Experiment 1. The first experiment is our labeling by tracking approach using semisupervised learning. In this experiment, we use the ground truth labeled bounding boxes to initialize object trackers. Since images in the KITTI dataset are sparsely labeled with unlabeled images between labeled images in the original video sequence, we use the labeled data as a guidance to label images without ground truth labeling. It is useful to notice that, in this case, the object detection network does not use RPN to generate region proposals. Instead, it takes the object tracker’s prediction of bounding box in the next frame as region proposal and then perform bounding box regression to generate optimal bounding box for the object being tracked. In other words, only ground truth labeled images can be used to initialize object tracker, which is based on our assumption that objects in the near field provide more accurate information and we only predict bounding boxes based on reliable information instead of relying on some random detection. We used both ground truth data from KITTI combined with new labeled data to train the object detector. The training setting is the same as in experiment 0.
Experiment 2. In this experiment, we adopt the approach we take in experiment 1 and we further combine it with importance sampling. As images labeled using the approach in experiment 1 may still contain redundant information such as images that are already easy for the network to process, so we use importance sampling to select an optimal set of images that are more informative. We choose to sample 60% of the data ( which consists of both ground truth and new labeled data) in experiment 1 using the importance sampling method mentioned in previous section. As shown in figure 5, 60% of data corresponds to around 0.90 sampling efficiency, which is reasonably high. The training setting is also the same as in experiment 0.
Experiment 3. We further remove the ground truth data which comes from KITTI and only used newly labeled data using to train an object detector with the same training setting as in experiment 0.
Evaluation of Accuracy. We trained FasterRCNN object detection networks using data mentioned in experiment 1, 2, and 3 respectively, all using the same training configurations as we did in experiment 0. We evaluate the performance of models in experiment 0,1,2,and 3 by testing the models on a held out test dataset of 1871 images. The average precision is evaluated on the 3 categories of objects mentioned before.
4.2 Results and Analysis
Loss as a Approximation for Gradient First, we show our finding that the gradient of the network we used has some linear correlation between different layers as shown in figure 3. Therefore, we can use last layer gradient (as it is easier to obtain) as a approximation of total gradients. On the other hand, we also show in figure 6 that loss can be used as a approximation for the total gradient norm. Therefore, we can also use loss to approximate gradient and use it as sampling weight for different object bounding box labels.

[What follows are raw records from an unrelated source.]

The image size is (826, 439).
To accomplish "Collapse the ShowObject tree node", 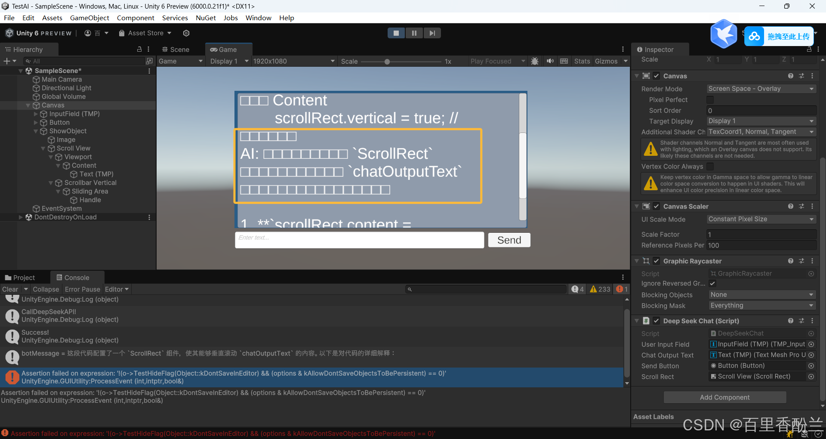I will pos(36,131).
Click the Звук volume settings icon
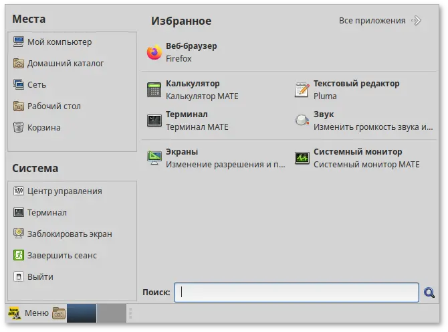Viewport: 448px width, 332px height. coord(302,120)
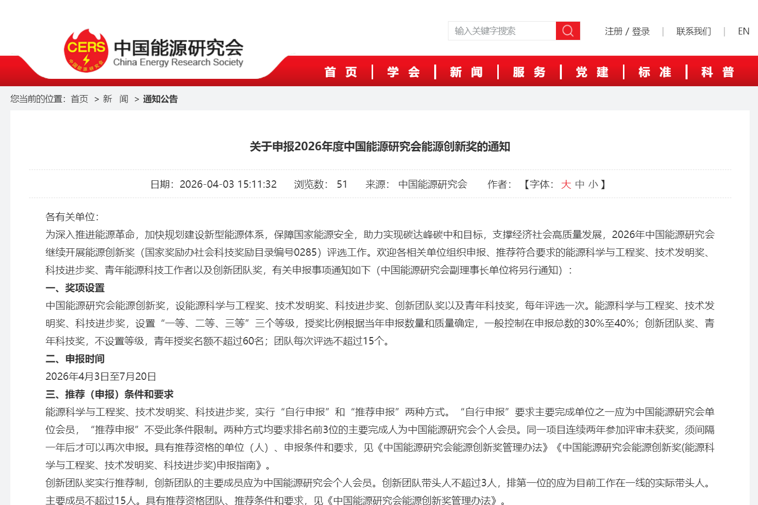Type in the keyword search field

tap(502, 31)
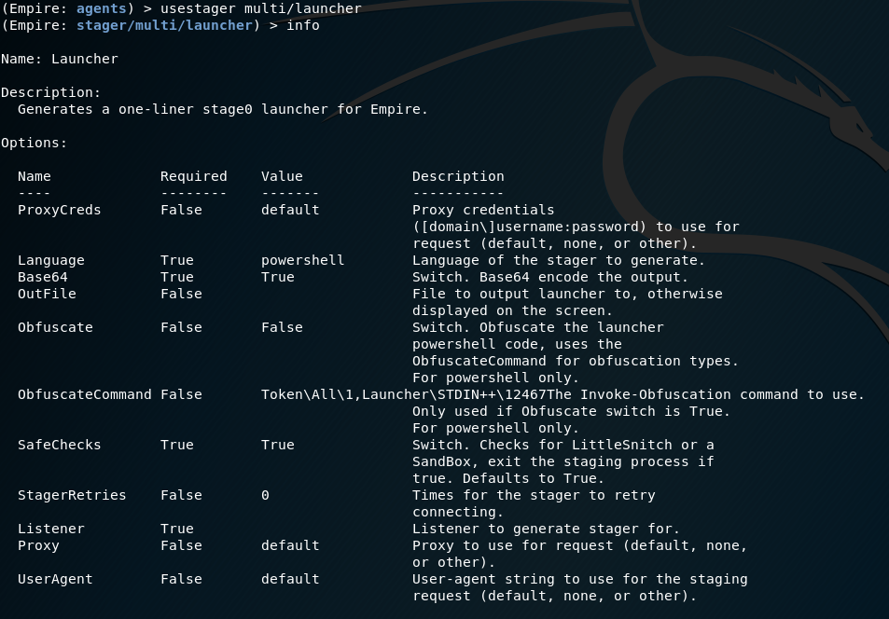Click the 'Required' column header

193,176
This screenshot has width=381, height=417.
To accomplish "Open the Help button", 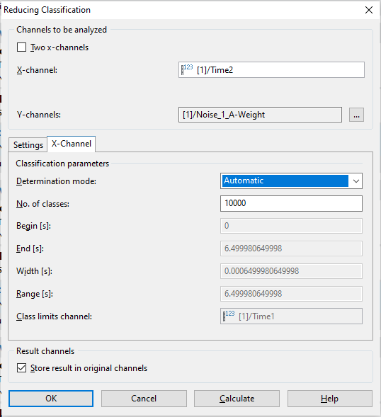I will 329,399.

Qualitative Results for Bounding Box Generation. As mentioned in experiment description, we use two different strategies to generate bounding boxes using FasterRCNN. The first strategy uses region proposal network to generate bounding boxes, and the second strategy uses object tracker’s prediction as region proposals. We show some qualitative results of bounding boxes generated by the two methods in figure 2.
Quantitative Results for Object Detection. The accuracy of models trained on experiment 0,1,2,and 3 are evaluated on a test data set of 1871 images. The average precision (AP) on 3 categories of objects and the mAPs are reported in table 1. The results show the average precision for different categories of objects with different degrees of difficulty. With the ground truth data, the model shows the best performance, which is not a surprise since labels generated by tracking may introduce noise that harms the performance of the detector. However, after filtering the data by importance sampling, we can obtain better detection accuracy using the same training setting, which means importance sampling has helped to reduce data volume and makes it easier to train a model to convergence.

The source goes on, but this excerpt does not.